Scalia saw the obvious: such a precedent could lead to all kinds of state intrusions based upon alleged “interests.” He blasted:
Today’s judgment will, to be sure, have the beneficial effect of solving more crimes; then again, so would the taking of DNA samples from anyone who flies on an airplane … , applies for a driver’s license, or attends a public school. Perhaps the construction of such a genetic panopticon is wise. But I doubt that the proud men who wrote the charter of our liberties would have been so eager to open their mouths for royal inspection.”
The intersection of justice and interests
Slate argues that Scalia’s defense in these regards was “accidental.” He didn’t truly care for defendants so much as a strict interpretation of the Constitution:
If Scalia was a champion of those rights, he was an accidental champion, a jurist with a deeper objective—namely, fidelity to what he dubbed the “original meaning” reflected in the text of the Constitution—that happened to intersect with the interests of the accused at some points in the constellation of criminal law and procedure. Scalia is more easily remembered not as a champion of the little guy, the voiceless, and the downtrodden, but rather, as Texas Gov. Greg Abbott said, an “unwavering defender of the written Constitution.”
Well, even if this is true it is a very skewed opinion. The whole point of due process is not to favor the big man or the little man, but to let strict justice have its course. If we can agree that the rights recognized by our Constitution are, in any given instance, just, then we ought not have any greater care for the defendant or the prosecutor, the judge, jury, state, citizen, class, or individual. When just, due process prevails, whether or not it “happens to intersect” with the “interests of the accused,” it is right. It is not his “interests” that the law exists to protect, but his/her rights.
These liberals may not be able to put 2-and-2 together here, but conservatives are often worse: as some of the cases above illustrate, they don’t even arrive at the equation. In their lust to be “tough on crime,” they often ignore or invent ways around the Constitution in order to win prosecutions at all cost. Judges routinely pervert due process in order to give advantage to prosecutors. As such, conservatives often empower the interests of the state in destruction of the rights of the people.

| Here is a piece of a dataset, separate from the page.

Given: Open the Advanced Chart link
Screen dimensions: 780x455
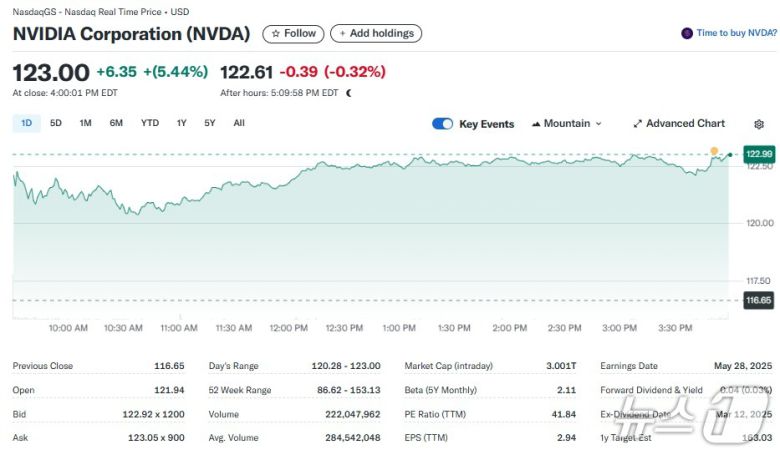Looking at the screenshot, I should pyautogui.click(x=685, y=124).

While I cannot speak for Scalia’s record over all, and do not even agree with all of his views in regard to criminal justice, he is right in these cases, mainly because he upheld the Constitution, and on these points the Constitution happens to be biblical. It is sad that we find him having to side more often than not with the liberal justices in order to express such biblical views, and even sadder that they are so often vigorously opposed by conservatives. Anyone who understands how the Bill of Rights has been consistently eroded in the name of a war on drugs and a war on terror will find great appreciation in the irony that the most conservative, strictest constitutionalist on the court so often saw the merits in the liberals’ view of civil rights.